(TASK STATEMENT) Every line below that contains "coordinates" is to be copied.

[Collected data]

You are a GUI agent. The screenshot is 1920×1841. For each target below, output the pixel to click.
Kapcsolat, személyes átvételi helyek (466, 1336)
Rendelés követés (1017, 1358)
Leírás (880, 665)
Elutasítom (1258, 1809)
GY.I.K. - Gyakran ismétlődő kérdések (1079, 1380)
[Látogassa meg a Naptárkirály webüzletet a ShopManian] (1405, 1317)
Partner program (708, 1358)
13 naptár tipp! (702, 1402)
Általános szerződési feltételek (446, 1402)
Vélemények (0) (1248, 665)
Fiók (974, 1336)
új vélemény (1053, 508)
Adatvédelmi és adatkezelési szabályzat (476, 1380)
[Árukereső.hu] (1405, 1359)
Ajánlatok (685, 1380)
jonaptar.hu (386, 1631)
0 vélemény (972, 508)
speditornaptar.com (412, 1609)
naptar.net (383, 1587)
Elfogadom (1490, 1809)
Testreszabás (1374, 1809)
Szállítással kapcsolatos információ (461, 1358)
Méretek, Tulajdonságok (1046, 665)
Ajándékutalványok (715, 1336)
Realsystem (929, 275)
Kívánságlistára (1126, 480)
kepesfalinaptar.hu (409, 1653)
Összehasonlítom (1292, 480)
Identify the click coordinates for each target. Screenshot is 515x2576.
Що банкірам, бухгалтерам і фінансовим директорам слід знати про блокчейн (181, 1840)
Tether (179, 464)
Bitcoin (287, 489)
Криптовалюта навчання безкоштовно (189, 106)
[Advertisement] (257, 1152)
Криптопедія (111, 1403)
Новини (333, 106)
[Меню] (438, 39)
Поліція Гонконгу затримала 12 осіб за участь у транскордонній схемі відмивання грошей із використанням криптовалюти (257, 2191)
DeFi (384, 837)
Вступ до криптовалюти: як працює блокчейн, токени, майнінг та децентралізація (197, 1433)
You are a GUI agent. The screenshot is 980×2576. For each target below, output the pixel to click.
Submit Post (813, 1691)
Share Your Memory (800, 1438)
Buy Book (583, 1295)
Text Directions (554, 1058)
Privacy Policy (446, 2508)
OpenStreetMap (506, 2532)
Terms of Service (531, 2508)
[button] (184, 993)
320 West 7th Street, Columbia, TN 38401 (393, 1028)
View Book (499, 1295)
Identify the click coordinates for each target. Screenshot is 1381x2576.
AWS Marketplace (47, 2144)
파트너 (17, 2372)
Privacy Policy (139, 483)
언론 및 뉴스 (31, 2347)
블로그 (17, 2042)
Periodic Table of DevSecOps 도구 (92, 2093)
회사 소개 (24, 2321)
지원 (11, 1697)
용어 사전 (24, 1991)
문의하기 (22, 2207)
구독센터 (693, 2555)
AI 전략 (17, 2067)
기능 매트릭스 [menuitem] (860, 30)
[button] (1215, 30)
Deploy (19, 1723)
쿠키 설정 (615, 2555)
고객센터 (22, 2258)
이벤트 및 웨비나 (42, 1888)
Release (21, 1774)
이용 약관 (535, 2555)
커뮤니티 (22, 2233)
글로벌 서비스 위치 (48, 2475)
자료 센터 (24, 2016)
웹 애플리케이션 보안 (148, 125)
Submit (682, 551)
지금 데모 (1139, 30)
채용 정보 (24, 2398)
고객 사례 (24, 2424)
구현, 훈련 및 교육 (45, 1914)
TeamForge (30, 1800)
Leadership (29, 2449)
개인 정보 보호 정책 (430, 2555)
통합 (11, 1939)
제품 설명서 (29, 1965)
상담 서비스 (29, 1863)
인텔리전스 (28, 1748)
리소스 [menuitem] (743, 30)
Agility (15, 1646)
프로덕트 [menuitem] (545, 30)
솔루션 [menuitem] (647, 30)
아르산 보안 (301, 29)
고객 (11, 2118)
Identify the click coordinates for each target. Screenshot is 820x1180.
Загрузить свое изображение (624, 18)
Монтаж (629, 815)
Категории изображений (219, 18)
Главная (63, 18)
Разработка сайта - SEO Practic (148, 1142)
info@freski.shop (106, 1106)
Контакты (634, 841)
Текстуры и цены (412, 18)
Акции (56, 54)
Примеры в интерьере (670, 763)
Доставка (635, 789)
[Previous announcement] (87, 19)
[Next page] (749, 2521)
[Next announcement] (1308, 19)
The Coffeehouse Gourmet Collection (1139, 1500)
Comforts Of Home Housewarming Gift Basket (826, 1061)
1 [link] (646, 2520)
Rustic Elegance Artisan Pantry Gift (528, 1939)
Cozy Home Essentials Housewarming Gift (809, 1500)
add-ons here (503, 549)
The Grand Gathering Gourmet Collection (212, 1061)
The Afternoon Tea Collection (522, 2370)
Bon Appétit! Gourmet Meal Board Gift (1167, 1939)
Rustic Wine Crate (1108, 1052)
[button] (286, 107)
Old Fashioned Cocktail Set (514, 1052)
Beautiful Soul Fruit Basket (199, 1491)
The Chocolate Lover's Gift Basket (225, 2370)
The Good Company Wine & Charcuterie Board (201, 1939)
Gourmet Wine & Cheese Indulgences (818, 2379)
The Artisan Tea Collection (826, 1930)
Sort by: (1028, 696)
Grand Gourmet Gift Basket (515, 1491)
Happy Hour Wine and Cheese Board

(THE ANSWER)
Identify the click coordinates for each target. Screenshot is 515x2576.
Identify the click coordinates for each target. Screenshot is 1381x2576.
Identify the click coordinates for each target. Screenshot is 820x1180.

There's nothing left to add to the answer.